Americans who were vaccinated or infected with Covid earlier than last July may have weaker protection against the fast-rising XBB.1.5 variant, the White House said.
Dr Ashish Jha, the Biden Administration’s Covid response coordinator, said the chance of not catching the new strain ‘isn’t great’ among those people, but he expects protection against severe illness and death to remain high.
In a lengthy Twitter thread, he said the new variant – a spinoff of Omicron – had a ‘stunning increase’ in the US in recent weeks.
Figures show it makes up 40 percent of active US cases, per the Centers for Disease Control and Prevention (CDC) – up from just four percent at the start of December.
The fast-rising XBB.1.5 sub-variant (dark blue) now makes up 40 percent of Covid cases in the US, according to most recent CDC data
Dr Jha urged people to get the bivalent Covid booster – which were tailored specifically towards the Omicron variant and its sub-strains – though there are some doubts it does improve upon previous shots.
‘If you had an infection before July OR your last vaccine was before bivalent update in September… your protection against an XBB.1.5 infection is probably not that great,’ Dr Jha wrote in a 13 tweet thread.

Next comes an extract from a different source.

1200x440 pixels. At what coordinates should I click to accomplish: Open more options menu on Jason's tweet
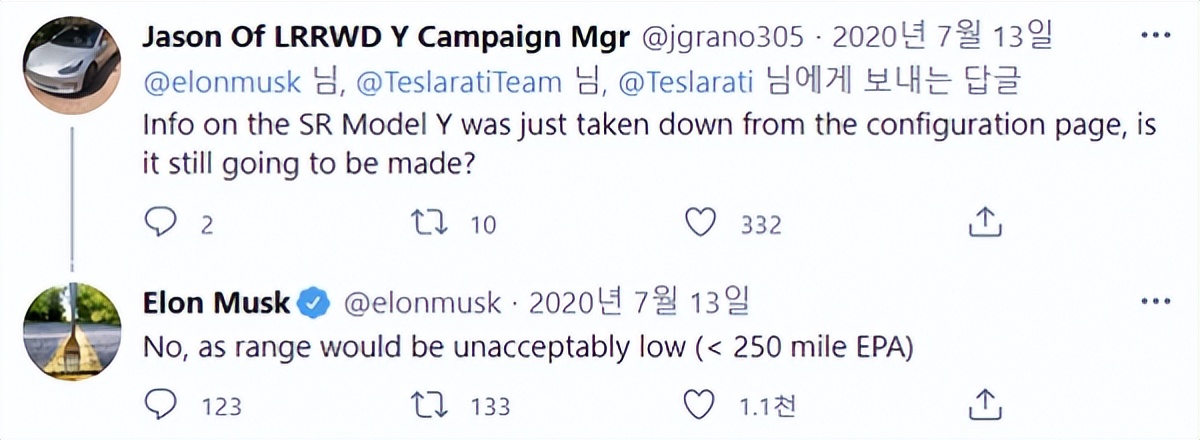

The strain is a merger of the BJ.1 and XBB.1 variants – both sub-variants of Omicron that never took hold in the US.
Its mutations include one change that allows it to evade vaccine antibodies provided by the vaccine, and a second that improves its ability to bind to cells.
This allows it to be more infectious than previous versions of the virus and helps it evade vaccine immunity.
The Pfizer and Moderna bivalent shots received authorization from the Food and Drug Administration (FDA) in late Summer.
They were made to combat infection from the Omicron variant – and all of the sub-variants that emerged from it over the past year.
The original vaccines, which rolled out at the end of 2020, were tailored to the original Wuhan strain of the virus.
While Omicron how showed ability to evade the protection provided by the vaccines against infection, those inoculated with the original shots are still unlikely to suffer severe hospitalization or death.
It is currently unclear how effective the bivalent booster is against XBB.1.5 variant, and there are doubts over whether the new shot is better at preventing severe hospitalization or death from Covid than the original vaccine.
Experts assure the public that there is little to worry about the new strain.
Professor Paul Hunter, an epidemiologist at the UK’s University of East Anglia, told MailOnline this week the majority of new variants ‘fizzle out in a few weeks’.
However, the sharp increase in XBB.1.5’s prevalence is ‘certainly very worrying’ and suggests ‘a pretty dramatic growth advantage and enough to drive a new wave of infections’, he said.
America quietly extends Covid vaccination entry requirement for travelers until APRIL
Travelers flying into the United States will still need proof of Covid vaccination until at least April as officials stick with the failing pandemic policy.
The Transportation Security Administration (TSA) has quietly extended the requirement — which was due to expire this weekend — until April 10.
It means all non-US citizens will still have to prove they have received at least two vaccine doses — or an accepted single-dose shot like Johnson and Johnson’s.
The move makes America an outlier in the West, where most countries ditched so-called ‘vaccine passports’ months ago when they failed to keep infections low.
There are growing concerns that damaging Covid policies are creeping back into American life after hundreds of thousands of students were forced to wear face masks in class this week as schools brought back mandates.
The strain made up 40.5 percent of Covid cases sequenced by the CDC during the final week of 2022 – up from 21.7 percent a week earlier, and 10 percent two weeks earlier.
This rapid growth quickly overtook the BQ.1.1 variant – which many feared would take over as the nation’s dominant Covid strain by the end of the year. BQ.1.1 makes up 26.9 percent of sequenced Covid cases.
While these variants are believed to be more infectious than previous Omicron strains – they have not caused cases to rocket to the same levels as last year.
The US was recording nearly 600,000 new Covid infections each day at the start of 2022, as the initial Omicron wave swept across the country.
Now, cases figures are around one-tenth of what they once were – with the US logging 64,000 daily infections.
Covid death figures have not risen to great heights either, with America recording 457 per day – or less than one per every 100,000 residents.
Officials warn the number of Americans hospitalized with Covid is rising to worrying levels, though.
Around 46,000 hospitalized Americans are testing positive for the virus each day – the highest daily figure since August, when the BA.5 sub-variant caused an uptick in cases.
Dr Jha says that he is ‘concerned’ about the development of XBB.1.1, but does not consider it a major setback in the pandemic.
‘We can work together to manage the virus and if we all do our part we can reduce the impact it will have on our lives,’ he wrote.
He also notes that antiviral drugs like Pfizer’s Paxlovid are still believed to be effective against the strain.